Fixups - Example 5

TAXCALC includes a variable _FIXUP which can be set to "fix up" various intermediate quantities to the taxpayer supplied value. This is chiefly intended for use with the PUF data.

If you were experimenting with a change to itemized deductions with the PUF, you might wish to accept the taxpayer calculation of AGI, so that censoring of other income didn't affect your results. For example, by setting _FIXUP to 1, then the AGI calculation will include an "addfactor" such that AGI always matches the taxpayer calculation, and the regression of calculated AGI on taxpayer supplied AGI will be perfect (standard errors are zero, R**2 is one):

_FIXEIC which (when set to 1) causes the EIC calculation to be made with the taxpayer's value for EIC eligible earnings, rather than the sum of wages plus positive schedule C plus combat pay. We do that in order that the marginal tax rate on earned income will include the EIC subsidy.

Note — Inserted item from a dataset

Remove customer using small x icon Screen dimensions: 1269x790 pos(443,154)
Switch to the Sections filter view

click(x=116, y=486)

_NOMTRFIX will stop the smoothing of various step functions in the tax law, including the tax tables for taxpayers with taxable income under $100,000 and the child care credit.

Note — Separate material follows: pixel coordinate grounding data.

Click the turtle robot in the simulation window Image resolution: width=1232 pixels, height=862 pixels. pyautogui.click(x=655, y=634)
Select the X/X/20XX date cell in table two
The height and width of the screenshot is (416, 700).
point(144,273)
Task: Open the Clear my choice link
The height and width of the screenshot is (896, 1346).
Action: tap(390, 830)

/* Example 5 - FIXUP */ options nocenter; libname t "/home/data/soi/e"; %INCLUDE "taxcalc.sas'; data; set t.e2005; %INIT; _fixup = 1; %COMP; keep e00100 c00100 weight; run; proc reg; model c00100 = e00100;

Notes

The available values for _FIXUP are:
  • 0 or missing: No fixup
  • 1 fix AGI
  • 2 fix taxable income
  • 3 fix tax before credits

Fixes are cumulative. That is, if taxable income is fixed, then AGI is also fixed. Obviously you can't usefully calculate a marginal tax rate or change the data for any E value that _fixup would compensate for.

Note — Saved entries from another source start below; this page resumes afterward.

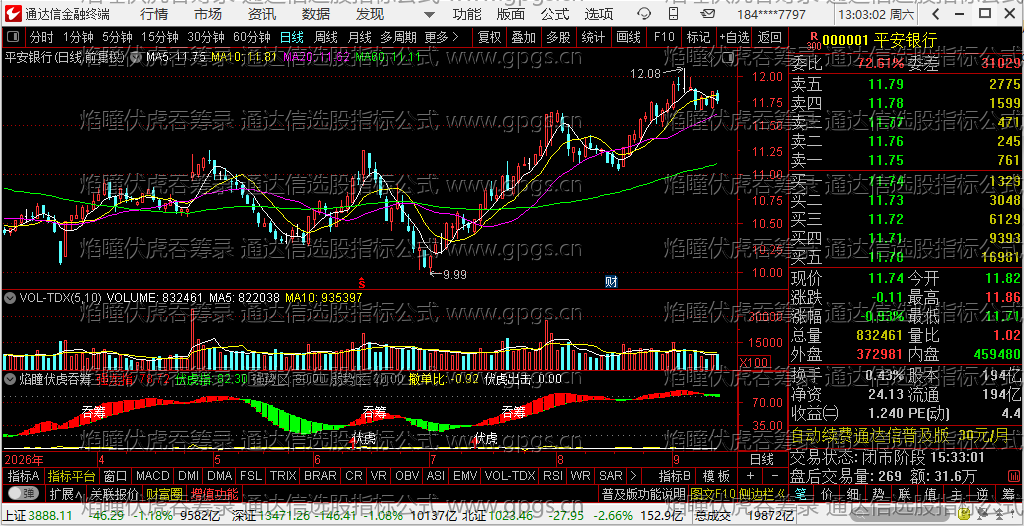Expand more indicators arrow after SAR
This screenshot has width=1024, height=526.
(632, 475)
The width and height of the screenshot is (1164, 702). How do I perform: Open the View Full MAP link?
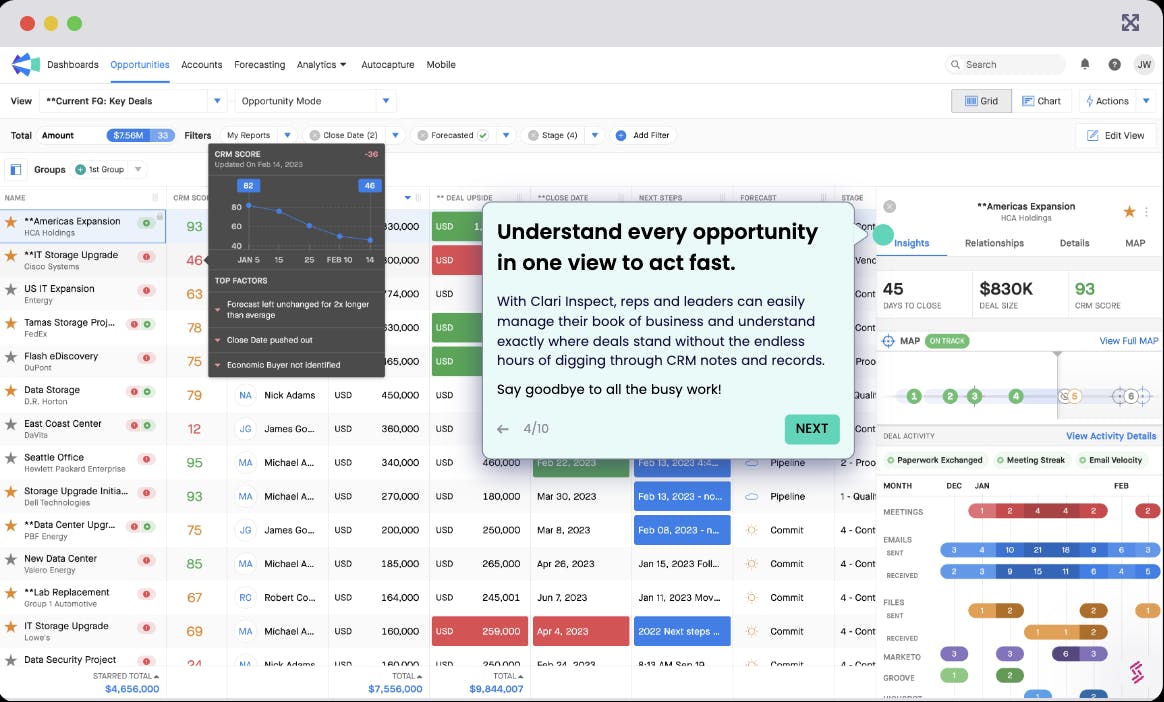click(x=1128, y=341)
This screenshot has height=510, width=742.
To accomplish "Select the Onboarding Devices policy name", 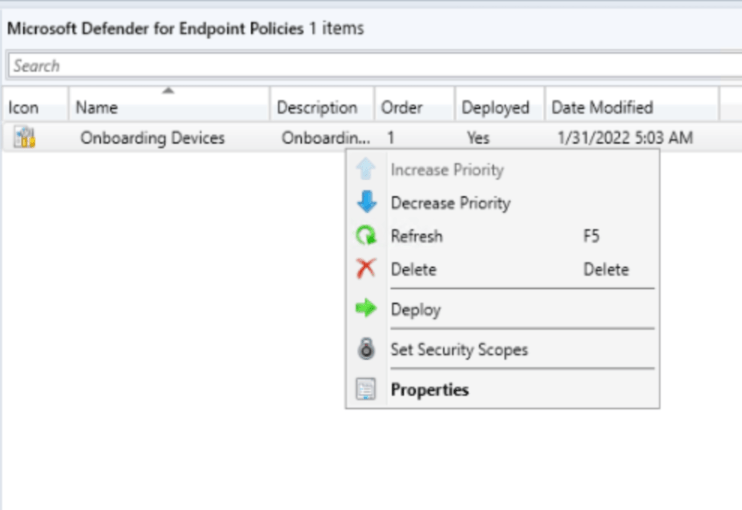I will pos(152,138).
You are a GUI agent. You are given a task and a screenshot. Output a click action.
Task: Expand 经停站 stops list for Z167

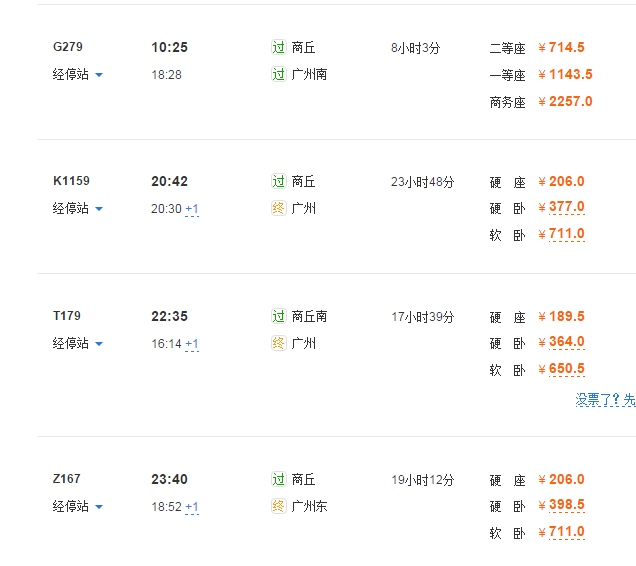coord(78,506)
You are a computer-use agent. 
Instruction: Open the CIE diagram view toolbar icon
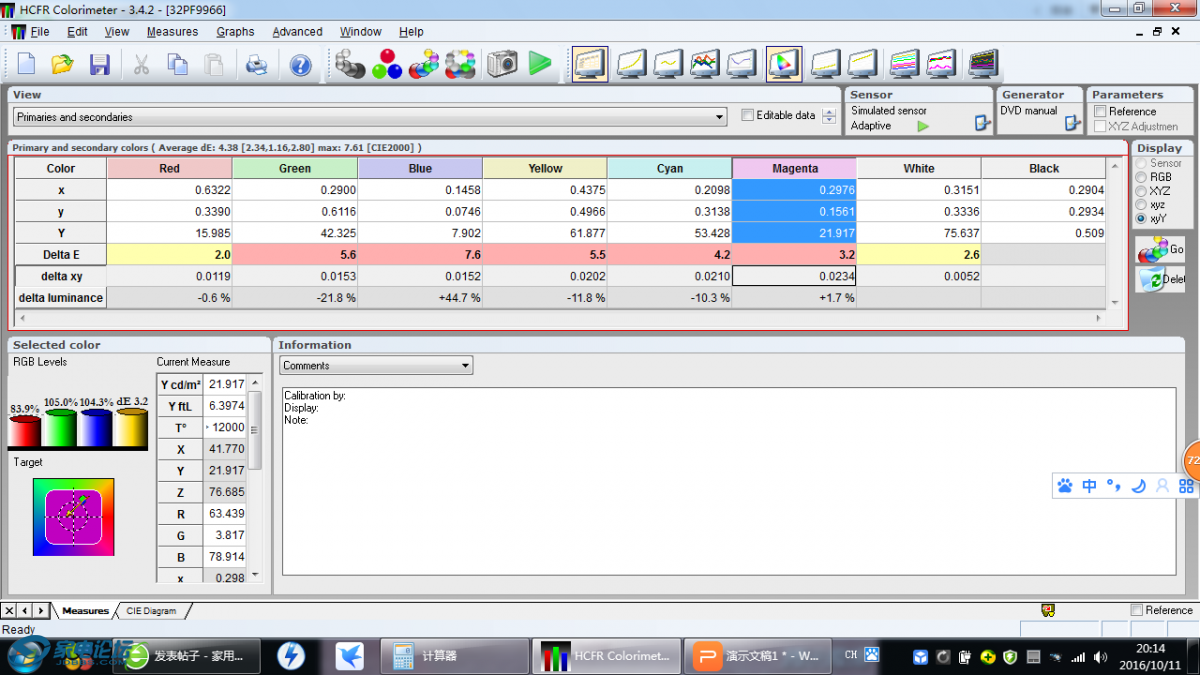(783, 65)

Note that due to the nature of SOI censoring, it is possible for a fixup to produce worse results downstream of the fix. For example, for a taxpayer with $3 million dollars in gambling winnings, offset by 3 million dollars in gambling losses taxcalc will generate the correct taxable income with no fixup, since both items are omitted from PUF. But if AGI is corrected (by adding $3 million), taxable income will be just that much too high. This is actually a real taxpayer in the sample, and one with a profound effect on the R**2s of test3.